Thursday, March 08, 2018

Can Medicare Advantage plans lower enrollees' out-of-pocket costs? A talk with Kaiser's Juliette Cubanski

A month ago, I took a look at the resources available -- or unavailable -- to Medicaid enrollees who face a "Medicare cliff" when they turn 65 -- that is, a transition from having basically all their medical expenses covered to a program that carries a monthly premium for most of $134, requires 20% copays for most medical services and potentially huge outlays for inpatient hospital care, and has no cap on out-of-pocket costs.

Some 10.7 million Medicare enrollees are "dual eligibles" of one kind or another -- enrolled either in ABD (Aged/Blind/Disabled) Medicaid, which provides comprehensive coverage,  or in Medicare Savings Programs (MSPs), which offer more partial coverage, or in some cases both.  But the income thresholds for all of these programs are lower than for Medicaid in states that accepted the ACA expansion, and the asset tests for the MSPs are quite low -- $7560 for an individual, excluding home and car.  The application process is complex, and help and outreach are underfunded.  (For a useful overview, see Josh Schultz.)

For the many seniors of quite limited means who don't qualify for MSPs, I wondered to what extent Medicare Advantage (MA) plans might function as a de facto discount plan. About one third of current Medicare enrollees are in MA plans. MA plans usually incorporate a Part D drug plan, and often the premium is lower than the combined premium for Medicare Parts B and D (e.g., in zero-premium plans, in which enrollees pay only their Medicare Part B premium).  MA plans may offer extra benefits, such as dental, vision or hearing coverage (often quite limited). Perhaps most importantly, they cap out-of-pocket costs at a maximum of $6,700 per year. The main tradeoff is acceptance of a limited provider network -- often quite limited.

I spoke to Juliette Cubanski, Associate Director of the Program on Medicare Policy at the Kaiser Family Foundation and lead author of a recent Kaiser report on healthcare spending in Medicare households, about the appeal, real or perceived, of Medicare Advantage plans for lower income Medicare enrollees.  An edited q-and-a is below.
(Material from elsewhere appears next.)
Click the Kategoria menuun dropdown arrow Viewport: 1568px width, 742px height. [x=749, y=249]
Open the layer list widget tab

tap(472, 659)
xpostfactoid: Does Medicare Advantage often offer effective de facto discounts over traditional Medicare?

Cubanski:"We don't know what out-of-pocket spending looks like for people in MA because the data we have are not reliable. Our gold standard for analyzing out-of-pocket costs in Medicare is the Medicare Current Beneficiary Survey. It encompasses both traditional Medicare and Medicare Advantage, but for people in traditional Medicare survey administrators have the advantage of having claims data. Beneficiaries report their spending, but in cases where people forget [some incidents], survey administrators can look in the claims data and pull services for those people that they didn't report. They can't do that for people in Medicare Advantage because they don't have that same set of claims data [the data is reported to CMS, but there are questions about its reliability]. So while people in MA report lower out-of-pocket spending, we don't know if that's a true result, or if that's a sort of artifact of this inadequacy in the survey data

It's frustrating because it's a really important question. If you listen to what the MA advocacy groups say -- MA plans serve low income people, they lower out-of-pocket costs and deliver higher quality care -- to my knowledge there's really no way to prove any of those statements are true.

One other thing I would say: MA beneficiaries may be healthier. And if they are, and they use fewer services, you'd expect lower out-of-pocket spending.

xpost: Understanding there's a lot of regional variation, in general, are people going to be likely to find an MA plan where the copays are less than in traditional Medicare?

Cubanski: There's a lot of variation in charges by region -- a doctor visit in one area is going to be a lot more than in another, so the 20% charge in traditional Medicare is going to be a lot less in some areas than in others. A value in MA in some beneficiaries' minds may be a known copayment, as opposed to a 20% charge [in traditional Medicare] where you don't know what that 20% is going to translate to.

You can go to Medicare's plan-finder and look at the MA plans in your area and compare from one plan to another -- 'if I go to the doctor it's going to cost $20 in this plan vs. $25 in that.' It's usually a more straightforward calculation because it's a flat dollar amount. I think that has appeal for people because it makes it easier to know what you're going to pay when you're walking out the door.  Whether  those costs are lower than the amounts that people in traditional Medicare pay -- it's really hard to make that comparison.

The bigger questions for most people are likely to be: Are my doctors in-network? And what's the monthly premium?  People pay less attention to the fine print. At the same time, the out-of-pocket limit [$6,700 per person per year, or less in many plans] for people with really high medical costs is a really appealing feature of Medicare Advantage.

But it's a really hard calculation, because people in traditional Medicare can purchase a Medigap policy, which will pay for all of their medical costs. So their out-of-pocket costs would essentially be just the Medigap premium.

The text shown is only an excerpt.